── TASK DATA

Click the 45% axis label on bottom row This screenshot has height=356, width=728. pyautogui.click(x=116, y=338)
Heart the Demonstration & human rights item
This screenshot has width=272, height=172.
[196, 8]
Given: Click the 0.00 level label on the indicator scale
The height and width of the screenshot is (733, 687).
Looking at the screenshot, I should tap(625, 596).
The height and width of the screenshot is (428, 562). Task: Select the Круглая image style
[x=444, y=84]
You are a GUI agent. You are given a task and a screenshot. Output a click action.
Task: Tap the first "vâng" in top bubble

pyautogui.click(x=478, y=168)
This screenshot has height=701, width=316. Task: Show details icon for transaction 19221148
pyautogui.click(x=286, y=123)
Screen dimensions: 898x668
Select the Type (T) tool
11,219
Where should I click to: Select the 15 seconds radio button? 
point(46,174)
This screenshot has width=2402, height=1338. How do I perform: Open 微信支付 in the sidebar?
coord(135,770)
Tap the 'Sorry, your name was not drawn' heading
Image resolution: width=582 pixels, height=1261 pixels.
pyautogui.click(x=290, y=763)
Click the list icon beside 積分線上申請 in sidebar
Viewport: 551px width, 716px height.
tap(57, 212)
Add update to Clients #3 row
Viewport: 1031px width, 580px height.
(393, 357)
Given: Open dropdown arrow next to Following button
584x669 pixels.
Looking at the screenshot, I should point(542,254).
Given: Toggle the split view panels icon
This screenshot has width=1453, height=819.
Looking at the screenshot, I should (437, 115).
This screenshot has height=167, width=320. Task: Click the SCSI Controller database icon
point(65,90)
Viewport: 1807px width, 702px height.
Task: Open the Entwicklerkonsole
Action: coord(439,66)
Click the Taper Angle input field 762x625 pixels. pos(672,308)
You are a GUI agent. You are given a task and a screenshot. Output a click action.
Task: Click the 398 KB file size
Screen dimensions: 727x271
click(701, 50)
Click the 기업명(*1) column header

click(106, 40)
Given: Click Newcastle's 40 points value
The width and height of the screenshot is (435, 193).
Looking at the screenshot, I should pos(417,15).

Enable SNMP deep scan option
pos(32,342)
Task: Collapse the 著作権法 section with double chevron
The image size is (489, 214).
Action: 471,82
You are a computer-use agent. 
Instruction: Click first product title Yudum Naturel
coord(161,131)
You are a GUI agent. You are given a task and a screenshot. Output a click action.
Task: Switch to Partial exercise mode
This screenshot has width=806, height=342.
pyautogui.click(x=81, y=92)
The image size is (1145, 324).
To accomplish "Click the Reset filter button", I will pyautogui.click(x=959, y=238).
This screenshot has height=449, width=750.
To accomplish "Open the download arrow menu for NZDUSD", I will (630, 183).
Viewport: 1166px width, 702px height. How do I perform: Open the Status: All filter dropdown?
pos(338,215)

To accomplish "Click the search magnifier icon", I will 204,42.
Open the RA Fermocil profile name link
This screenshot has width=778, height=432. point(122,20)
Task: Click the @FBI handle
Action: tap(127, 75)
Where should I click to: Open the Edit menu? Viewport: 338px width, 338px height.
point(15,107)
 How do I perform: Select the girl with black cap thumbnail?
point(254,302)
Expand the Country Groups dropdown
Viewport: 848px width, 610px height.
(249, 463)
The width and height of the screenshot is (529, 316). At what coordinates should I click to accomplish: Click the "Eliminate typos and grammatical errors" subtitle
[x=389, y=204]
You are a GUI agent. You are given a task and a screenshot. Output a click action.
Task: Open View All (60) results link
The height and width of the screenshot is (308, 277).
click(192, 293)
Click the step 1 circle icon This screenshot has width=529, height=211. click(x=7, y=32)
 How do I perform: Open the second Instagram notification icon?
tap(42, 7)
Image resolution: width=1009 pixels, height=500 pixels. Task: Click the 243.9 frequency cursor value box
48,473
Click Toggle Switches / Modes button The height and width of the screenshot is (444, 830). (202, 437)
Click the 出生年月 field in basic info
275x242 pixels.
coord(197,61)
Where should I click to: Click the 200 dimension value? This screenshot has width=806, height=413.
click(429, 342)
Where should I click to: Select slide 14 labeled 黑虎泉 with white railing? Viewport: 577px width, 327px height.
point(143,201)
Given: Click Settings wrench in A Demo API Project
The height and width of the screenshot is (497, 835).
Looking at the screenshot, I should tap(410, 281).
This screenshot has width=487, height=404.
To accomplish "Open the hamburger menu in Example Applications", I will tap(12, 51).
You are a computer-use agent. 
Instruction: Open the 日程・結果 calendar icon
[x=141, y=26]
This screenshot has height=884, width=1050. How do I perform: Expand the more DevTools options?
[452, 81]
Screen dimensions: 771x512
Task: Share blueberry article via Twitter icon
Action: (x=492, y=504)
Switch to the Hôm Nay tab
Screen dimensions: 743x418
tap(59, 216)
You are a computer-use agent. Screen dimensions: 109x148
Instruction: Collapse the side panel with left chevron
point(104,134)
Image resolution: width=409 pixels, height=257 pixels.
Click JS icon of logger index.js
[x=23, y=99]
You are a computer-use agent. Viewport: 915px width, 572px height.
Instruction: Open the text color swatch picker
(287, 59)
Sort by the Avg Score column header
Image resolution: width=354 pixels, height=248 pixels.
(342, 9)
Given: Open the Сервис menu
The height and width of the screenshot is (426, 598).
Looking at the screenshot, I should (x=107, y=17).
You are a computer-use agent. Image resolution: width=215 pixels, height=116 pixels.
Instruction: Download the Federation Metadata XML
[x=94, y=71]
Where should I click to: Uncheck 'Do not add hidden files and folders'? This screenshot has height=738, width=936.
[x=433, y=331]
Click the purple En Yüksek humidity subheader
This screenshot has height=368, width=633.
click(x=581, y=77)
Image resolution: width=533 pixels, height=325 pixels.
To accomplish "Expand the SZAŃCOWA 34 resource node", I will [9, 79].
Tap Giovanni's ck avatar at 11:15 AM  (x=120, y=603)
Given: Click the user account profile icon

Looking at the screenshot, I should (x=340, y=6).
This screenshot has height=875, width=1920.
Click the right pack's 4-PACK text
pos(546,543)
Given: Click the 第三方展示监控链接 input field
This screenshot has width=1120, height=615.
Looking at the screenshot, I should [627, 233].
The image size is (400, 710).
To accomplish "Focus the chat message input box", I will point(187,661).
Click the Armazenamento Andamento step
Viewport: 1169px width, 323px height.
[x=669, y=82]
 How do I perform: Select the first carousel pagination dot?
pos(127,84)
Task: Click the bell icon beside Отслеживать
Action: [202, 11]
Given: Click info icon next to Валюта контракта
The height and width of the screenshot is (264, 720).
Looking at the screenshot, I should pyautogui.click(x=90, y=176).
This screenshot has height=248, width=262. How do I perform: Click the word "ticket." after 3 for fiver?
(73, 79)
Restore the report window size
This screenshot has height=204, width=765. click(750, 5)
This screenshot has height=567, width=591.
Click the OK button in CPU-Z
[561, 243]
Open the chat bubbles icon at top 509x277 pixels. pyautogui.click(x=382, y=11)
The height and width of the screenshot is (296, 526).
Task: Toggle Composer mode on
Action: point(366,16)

────

● **WHAT YOU SHOULD DO**:
Retype the material exactly, including every line.

● **EXPECTED ANSWER**:
Click the 45% axis label on bottom row This screenshot has height=356, width=728. pyautogui.click(x=116, y=338)
Heart the Demonstration & human rights item
This screenshot has width=272, height=172.
[196, 8]
Given: Click the 0.00 level label on the indicator scale
The height and width of the screenshot is (733, 687).
Looking at the screenshot, I should tap(625, 596).
The height and width of the screenshot is (428, 562). Task: Select the Круглая image style
[x=444, y=84]
You are a GUI agent. You are given a task and a screenshot. Output a click action.
Task: Tap the first "vâng" in top bubble

pyautogui.click(x=478, y=168)
This screenshot has height=701, width=316. Task: Show details icon for transaction 19221148
pyautogui.click(x=286, y=123)
Screen dimensions: 898x668
Select the Type (T) tool
11,219
Where should I click to: Select the 15 seconds radio button? 
point(46,174)
This screenshot has width=2402, height=1338. How do I perform: Open 微信支付 in the sidebar?
coord(135,770)
Tap the 'Sorry, your name was not drawn' heading
Image resolution: width=582 pixels, height=1261 pixels.
pyautogui.click(x=290, y=763)
Click the list icon beside 積分線上申請 in sidebar
Viewport: 551px width, 716px height.
tap(57, 212)
Add update to Clients #3 row
Viewport: 1031px width, 580px height.
(393, 357)
Given: Open dropdown arrow next to Following button
584x669 pixels.
Looking at the screenshot, I should point(542,254).
Given: Toggle the split view panels icon
This screenshot has width=1453, height=819.
Looking at the screenshot, I should (437, 115).
This screenshot has height=167, width=320. Task: Click the SCSI Controller database icon
point(65,90)
Viewport: 1807px width, 702px height.
Task: Open the Entwicklerkonsole
Action: coord(439,66)
Click the Taper Angle input field 762x625 pixels. pos(672,308)
You are a GUI agent. You are given a task and a screenshot. Output a click action.
Task: Click the 398 KB file size
Screen dimensions: 727x271
click(701, 50)
Click the 기업명(*1) column header

click(106, 40)
Given: Click Newcastle's 40 points value
The width and height of the screenshot is (435, 193).
Looking at the screenshot, I should pos(417,15).

Enable SNMP deep scan option
pos(32,342)
Task: Collapse the 著作権法 section with double chevron
The image size is (489, 214).
Action: 471,82
You are a computer-use agent. 
Instruction: Click first product title Yudum Naturel
coord(161,131)
You are a GUI agent. You are given a task and a screenshot. Output a click action.
Task: Switch to Partial exercise mode
This screenshot has width=806, height=342.
pyautogui.click(x=81, y=92)
The image size is (1145, 324).
To accomplish "Click the Reset filter button", I will pyautogui.click(x=959, y=238).
This screenshot has height=449, width=750.
To accomplish "Open the download arrow menu for NZDUSD", I will (630, 183).
Viewport: 1166px width, 702px height. How do I perform: Open the Status: All filter dropdown?
pos(338,215)

To accomplish "Click the search magnifier icon", I will 204,42.
Open the RA Fermocil profile name link
This screenshot has width=778, height=432. point(122,20)
Task: Click the @FBI handle
Action: tap(127, 75)
Where should I click to: Open the Edit menu? Viewport: 338px width, 338px height.
point(15,107)
 How do I perform: Select the girl with black cap thumbnail?
point(254,302)
Expand the Country Groups dropdown
Viewport: 848px width, 610px height.
(249, 463)
The width and height of the screenshot is (529, 316). At what coordinates should I click to accomplish: Click the "Eliminate typos and grammatical errors" subtitle
[x=389, y=204]
You are a GUI agent. You are given a task and a screenshot. Output a click action.
Task: Open View All (60) results link
The height and width of the screenshot is (308, 277).
click(192, 293)
Click the step 1 circle icon This screenshot has width=529, height=211. click(x=7, y=32)
 How do I perform: Open the second Instagram notification icon?
tap(42, 7)
Image resolution: width=1009 pixels, height=500 pixels. Task: Click the 243.9 frequency cursor value box
48,473
Click Toggle Switches / Modes button The height and width of the screenshot is (444, 830). (202, 437)
Click the 出生年月 field in basic info
275x242 pixels.
coord(197,61)
Where should I click to: Click the 200 dimension value? This screenshot has width=806, height=413.
click(429, 342)
Where should I click to: Select slide 14 labeled 黑虎泉 with white railing? Viewport: 577px width, 327px height.
point(143,201)
Given: Click Settings wrench in A Demo API Project
The height and width of the screenshot is (497, 835).
Looking at the screenshot, I should tap(410, 281).
This screenshot has width=487, height=404.
To accomplish "Open the hamburger menu in Example Applications", I will tap(12, 51).
You are a computer-use agent. 
Instruction: Open the 日程・結果 calendar icon
[x=141, y=26]
This screenshot has height=884, width=1050. How do I perform: Expand the more DevTools options?
[452, 81]
Screen dimensions: 771x512
Task: Share blueberry article via Twitter icon
Action: (x=492, y=504)
Switch to the Hôm Nay tab
Screen dimensions: 743x418
tap(59, 216)
You are a computer-use agent. Screen dimensions: 109x148
Instruction: Collapse the side panel with left chevron
point(104,134)
Image resolution: width=409 pixels, height=257 pixels.
Click JS icon of logger index.js
[x=23, y=99]
You are a computer-use agent. Viewport: 915px width, 572px height.
Instruction: Open the text color swatch picker
(287, 59)
Sort by the Avg Score column header
Image resolution: width=354 pixels, height=248 pixels.
(342, 9)
Given: Open the Сервис menu
The height and width of the screenshot is (426, 598).
Looking at the screenshot, I should (x=107, y=17).
You are a computer-use agent. Image resolution: width=215 pixels, height=116 pixels.
Instruction: Download the Federation Metadata XML
[x=94, y=71]
Where should I click to: Uncheck 'Do not add hidden files and folders'? This screenshot has height=738, width=936.
[x=433, y=331]
Click the purple En Yüksek humidity subheader
This screenshot has height=368, width=633.
click(x=581, y=77)
Image resolution: width=533 pixels, height=325 pixels.
To accomplish "Expand the SZAŃCOWA 34 resource node", I will [9, 79].
Tap Giovanni's ck avatar at 11:15 AM  (x=120, y=603)
Given: Click the user account profile icon

Looking at the screenshot, I should (x=340, y=6).
This screenshot has height=875, width=1920.
Click the right pack's 4-PACK text
pos(546,543)
Given: Click the 第三方展示监控链接 input field
This screenshot has width=1120, height=615.
Looking at the screenshot, I should [627, 233].
The image size is (400, 710).
To accomplish "Focus the chat message input box", I will point(187,661).
Click the Armazenamento Andamento step
Viewport: 1169px width, 323px height.
[x=669, y=82]
 How do I perform: Select the first carousel pagination dot?
pos(127,84)
Task: Click the bell icon beside Отслеживать
Action: [202, 11]
Given: Click info icon next to Валюта контракта
The height and width of the screenshot is (264, 720).
Looking at the screenshot, I should pyautogui.click(x=90, y=176).
This screenshot has height=248, width=262. How do I perform: Click the word "ticket." after 3 for fiver?
(73, 79)
Restore the report window size
This screenshot has height=204, width=765. click(750, 5)
This screenshot has height=567, width=591.
Click the OK button in CPU-Z
[561, 243]
Open the chat bubbles icon at top 509x277 pixels. pyautogui.click(x=382, y=11)
The height and width of the screenshot is (296, 526).
Task: Toggle Composer mode on
Action: point(366,16)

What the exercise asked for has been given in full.